Understanding the split between the control plane and the workspace is central to the security model.

ResponsibilityWhere it runsDetails
Agent loopControl planePrompt processing, tool dispatch, step iteration.
LLM inferenceLLM providerThe control plane streams requests to the external provider.
Chat stateControl planeAll messages, token usage, and status stored in the database.
Git authenticationControl planeUses existing Coder external auth (GitHub, GitLab, Bitbucket).
User identityControl planeEvery action is tied to the user who submitted the prompt.
Model/prompt configControl planeAdministrators configure providers, models, and system prompts centrally.
File read/writeWorkspaceThe workspace file system is the source of truth for code.
Shell executionWorkspaceCommands run in the workspace's environment with its packages and tools.
Git operationsWorkspaceCommits, pushes, and branch management happen inside the workspace.
Build and testWorkspaceCompilation, test suites, and dev servers run on workspace compute.

The workspace has zero AI awareness. There are no LLM API keys, no agent processes, and no AI-specific software installed. If you inspect a workspace created by the agent, it looks identical to one a developer created manually.

Chat state and persistence

All chat data is stored in the control plane database, not in the workspace.

  • Chat metadata — status, owner, associated workspace, timestamps, and parent/child relationships for sub-agents.
  • Messages — every message (user, assistant, tool calls, tool results) is stored as a separate record with role, content, and token usage.
  • Compressed context — when the agent compacts the conversation, summaries are stored with a compression flag so the original context budget is preserved.
  • Queued messages — follow-up messages sent while the agent is working are held in a queue and delivered in order.

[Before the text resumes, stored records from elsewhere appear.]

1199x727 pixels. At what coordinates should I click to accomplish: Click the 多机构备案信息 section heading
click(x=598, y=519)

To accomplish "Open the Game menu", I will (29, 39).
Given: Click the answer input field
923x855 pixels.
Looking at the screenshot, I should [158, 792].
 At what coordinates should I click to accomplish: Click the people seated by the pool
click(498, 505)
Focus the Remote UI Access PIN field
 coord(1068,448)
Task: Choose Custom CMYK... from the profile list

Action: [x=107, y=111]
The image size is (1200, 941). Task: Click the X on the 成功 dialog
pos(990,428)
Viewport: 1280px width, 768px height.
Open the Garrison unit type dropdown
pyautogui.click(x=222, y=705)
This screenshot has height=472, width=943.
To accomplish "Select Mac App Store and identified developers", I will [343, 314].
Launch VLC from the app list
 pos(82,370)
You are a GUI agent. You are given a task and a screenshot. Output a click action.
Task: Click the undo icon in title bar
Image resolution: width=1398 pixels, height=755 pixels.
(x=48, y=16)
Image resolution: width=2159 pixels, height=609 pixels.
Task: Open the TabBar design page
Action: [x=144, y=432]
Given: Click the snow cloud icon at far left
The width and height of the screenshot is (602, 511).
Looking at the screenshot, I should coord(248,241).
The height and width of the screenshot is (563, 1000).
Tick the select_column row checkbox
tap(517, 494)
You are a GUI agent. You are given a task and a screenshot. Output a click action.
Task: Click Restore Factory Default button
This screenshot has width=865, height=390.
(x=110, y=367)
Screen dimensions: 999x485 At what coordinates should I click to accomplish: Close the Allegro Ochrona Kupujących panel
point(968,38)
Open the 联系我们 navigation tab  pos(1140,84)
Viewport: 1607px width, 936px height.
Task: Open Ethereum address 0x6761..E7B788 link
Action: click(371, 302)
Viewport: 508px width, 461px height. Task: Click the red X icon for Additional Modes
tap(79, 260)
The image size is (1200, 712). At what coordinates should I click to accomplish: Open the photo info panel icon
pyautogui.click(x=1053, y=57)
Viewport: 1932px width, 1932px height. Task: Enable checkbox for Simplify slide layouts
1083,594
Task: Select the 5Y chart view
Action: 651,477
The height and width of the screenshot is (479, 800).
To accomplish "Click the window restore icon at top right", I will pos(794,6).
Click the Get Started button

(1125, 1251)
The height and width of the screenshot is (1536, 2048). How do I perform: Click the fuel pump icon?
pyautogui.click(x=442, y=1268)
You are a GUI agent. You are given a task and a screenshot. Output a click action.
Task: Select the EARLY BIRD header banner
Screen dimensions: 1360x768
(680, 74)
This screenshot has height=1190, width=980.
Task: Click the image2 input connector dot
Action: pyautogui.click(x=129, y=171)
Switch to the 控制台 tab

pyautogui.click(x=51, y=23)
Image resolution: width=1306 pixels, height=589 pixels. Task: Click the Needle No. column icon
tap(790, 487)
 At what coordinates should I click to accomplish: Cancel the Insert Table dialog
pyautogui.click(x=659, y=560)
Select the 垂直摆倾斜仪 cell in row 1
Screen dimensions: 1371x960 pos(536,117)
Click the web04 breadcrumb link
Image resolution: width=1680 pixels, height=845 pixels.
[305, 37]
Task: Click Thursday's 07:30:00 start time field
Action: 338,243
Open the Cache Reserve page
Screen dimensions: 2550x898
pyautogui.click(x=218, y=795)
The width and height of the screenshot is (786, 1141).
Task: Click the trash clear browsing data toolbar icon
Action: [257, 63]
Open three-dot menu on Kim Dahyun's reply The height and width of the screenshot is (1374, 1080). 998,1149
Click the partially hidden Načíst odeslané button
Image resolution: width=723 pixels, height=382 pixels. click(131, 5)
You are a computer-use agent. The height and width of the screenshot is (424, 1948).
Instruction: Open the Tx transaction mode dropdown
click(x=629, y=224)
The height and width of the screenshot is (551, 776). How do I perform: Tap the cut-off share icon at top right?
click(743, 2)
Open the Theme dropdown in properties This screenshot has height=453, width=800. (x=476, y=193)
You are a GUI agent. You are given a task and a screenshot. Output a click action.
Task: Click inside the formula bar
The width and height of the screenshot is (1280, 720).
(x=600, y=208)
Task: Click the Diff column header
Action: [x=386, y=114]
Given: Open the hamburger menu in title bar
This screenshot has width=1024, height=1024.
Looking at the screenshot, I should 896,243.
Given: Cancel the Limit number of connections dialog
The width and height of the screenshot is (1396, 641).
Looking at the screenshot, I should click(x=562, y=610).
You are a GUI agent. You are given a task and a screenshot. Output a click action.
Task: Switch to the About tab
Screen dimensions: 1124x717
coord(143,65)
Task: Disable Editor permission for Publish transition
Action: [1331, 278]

Because state lives in the database:

  • Chat history survives workspace stops, rebuilds, and deletions.
  • An administrator can inspect any chat for audit or debugging.
  • The agent can resume work by targeting a new workspace and continuing from the last git branch or checkpoint.

Security implications

The control plane architecture has direct consequences for how you secure AI coding workflows.

No API keys in workspaces

LLM provider credentials exist only in the control plane. The workspace never sees them. There is nothing for a developer, a compromised dependency, or a rogue process to exfiltrate.

Workspaces can be fully network-isolated

Because the workspace does not need to reach any LLM provider, you can restrict its network access to only:

  • The control plane (required for the workspace daemon to function).
  • Your git provider (for push/pull operations).

Everything else can be blocked. The AI functionality comes from the control plane, not from the workspace's network.

Tip

For sensitive environments, create dedicated templates for agent workloads with stricter egress rules than your standard developer templates. Because the AI comes from the control plane, these templates do not need any outbound access to LLM providers.

Centralized enforcement

Administrators control which models are available, the system prompt, and tool configuration from the control plane. Developers can select from the set of admin-enabled models when starting or continuing a chat, but cannot add their own providers or override system prompts or tool permissions. When an administrator removes a model or modifies the system prompt, the change applies to all agent sessions immediately.

User identity on every action

Every action the agent takes — PRs opened, code committed, commands executed — is tied to the user who submitted the prompt. There is no shared bot account or anonymous identity. If a developer submits a prompt that results in a pull request, that pull request is attributed to them via the git authentication already configured in your Coder deployment.

Scaling and resource impact

The control plane overhead for Coder Agents is minimal. The heavy computation happens elsewhere:

  • LLM inference runs on the external provider's infrastructure.
  • File I/O, builds, and tests run on workspace compute.
  • The control plane primarily proxies streaming responses and dispatches tool calls over existing network connections.